Contudo, mesmo em democracia, continua a penumbra, ora mascarada de “interesse do serviço”, “lealdade às chefias”, o que, ao resto e ao cabo, só faz esconder o que deveria ser público: o mau funcionamento dos serviços e afasta o cidadão dos interesses que deveria ter pela res pública.

A tudo devendo acrescentar-se um outro dever, o chamado “de reserva”.

Reserva de quê? De pronúncia, de liberdade de expressão, de manifestação pública sobre o que se pensa de determinado procedimento.

Esse dever serve de rolha aos magistrados e de espada de Dâmocles sobre os mesmos, sobremodo quando não são do agrado das hierarquias conjunturais no poder.

É uma proibição que afronta a Constituição e Tratados Internacionais que o país subscreveu e serve para que sempre se possa, de modo mais ou menos eficaz, manter a opacidade da justiça, as suas dificuldades internas, a incompetência de quem governa e a impunidade de quem gere. E também sabem gerir os processo instaurados, fazendo com que durem meses e anos, assim amedrontando e mostrando aos magistrados “ quem manda”.

ATÉ QUANDO?

Olho Crítico

Publicado por josé 13:35:00  

8 Comments:

  1. zazie said...
    Uma pergunta: esse interesse do serviço”, “lealdade às chefias, direito de “reserva” funciona de forma velada, não está legislado, mas a possibilidade de se fazer parte de uma associação secreta, tipo maçonaria, como é?
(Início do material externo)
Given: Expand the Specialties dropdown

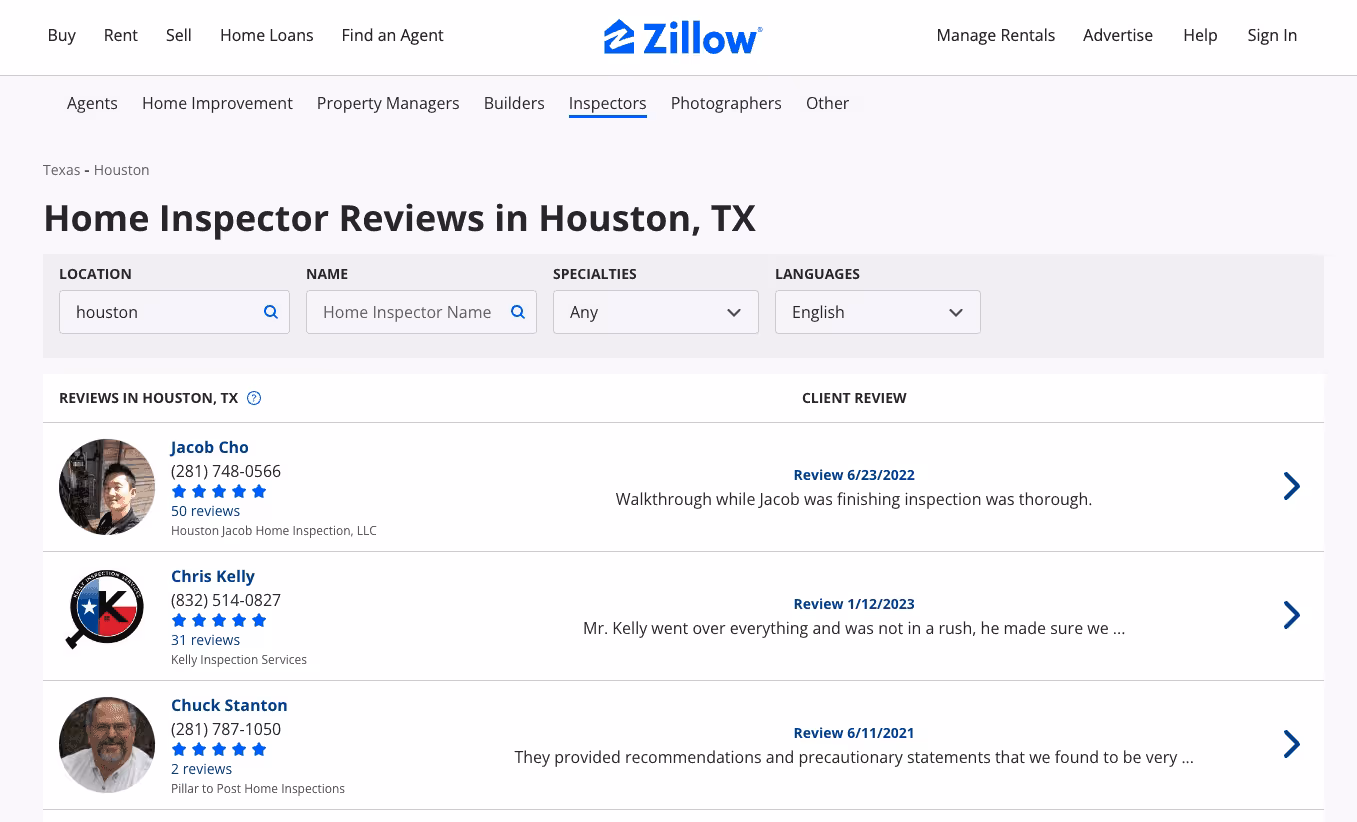Looking at the screenshot, I should point(655,312).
Está legislado, não põe em causa o “interesse de serviço”?
    zazie said...
    Lá vem outra porteira...

    Mas o que será que este quer ver? Não lhe basta o Crítico, será que está mais interessado no primeiro nick?
    zazie said...
    Este comentário foi removido por um gestor do blogue.
    zazie said...
    identidade óbvia parece-me esta: uma porteira da blogosfera. Mais uma. E aposto que até vem para o blogue sem tirar o avental ":O.
    josé said...
    Caro aNóNimo:

    Não reconhece o direito ao uso de pseudónimo de quem quer escrever sem ser com o nome próprio?!
    Porquê?
    Não significará tal pulsão exigente, um voyeurismo inconsequente?

    E se em vez de invectivar, produzisse um acrescento ao que lhe parece óbvio e afinal pode bem não ser?
    Acha mesmo que o direito à liberdade de expressão dos magistrados é um direito assegurado por todos os que o deviam fazer? Ou acha apenas óbvia a constatação da violação prátoca desse direito?
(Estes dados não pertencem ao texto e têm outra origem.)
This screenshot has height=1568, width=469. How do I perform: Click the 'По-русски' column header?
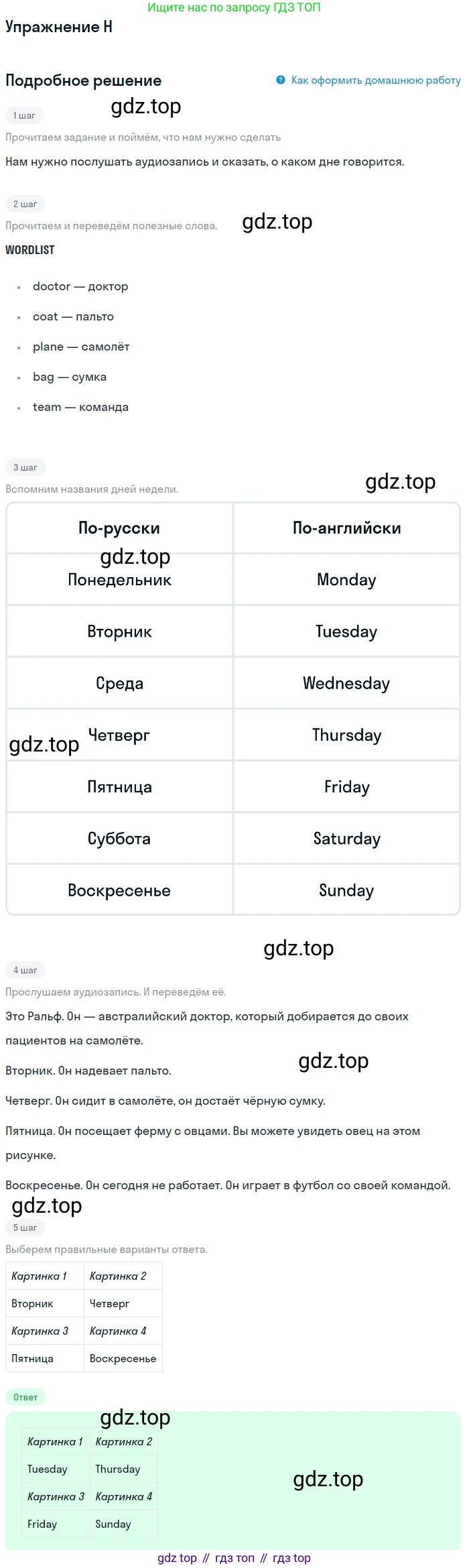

    Que acha do que o CSM fez ao juiz Rui Teixeira e mesmo à juiza Mata-Mouros? Acha que as sanções foram óbvias?

    E quem escreve a denunciar isso mesmo, como o fez o advogado António Marinho no Expresso, não merece o crédito de poder escrever sob pseudónimo, sem outros juizos de intenção, aNóNimos?!
    Não leva a mal as observações- escreva apenas sem essa pedra no sapato e vai ver que se sentirá melhor.
    Anónimo said...
    Afinal, Alberto João Jardim sempre resolveu festejar o Carnaval.
    Acabo de o ver a insultar o Prof. Cavaco Silva como qualquer arruaceiro irresponsável.
    Indigna-me que a Madeira continue a ser governada por tal espécime.
    Revolta-me que o País sustente este estado de coisas.
    Sou definitivamente favorável à independência imediata e total da Madeira, isto é, que não se lhe dê nem mais um tostão dos nossos impostos.
    Chega de palhaçada!
    Anónimo said...
    Escreva homem! não pare. Sou magistrado judicial e dá-me gosto lê-lo, é uma voz lúcida no deserto, mais sinto-me honrado em o ter por colega.

    parabéns e bem haja
    Anónimo said...
    parabéns Colega. Não pare, nem deixe que o parem.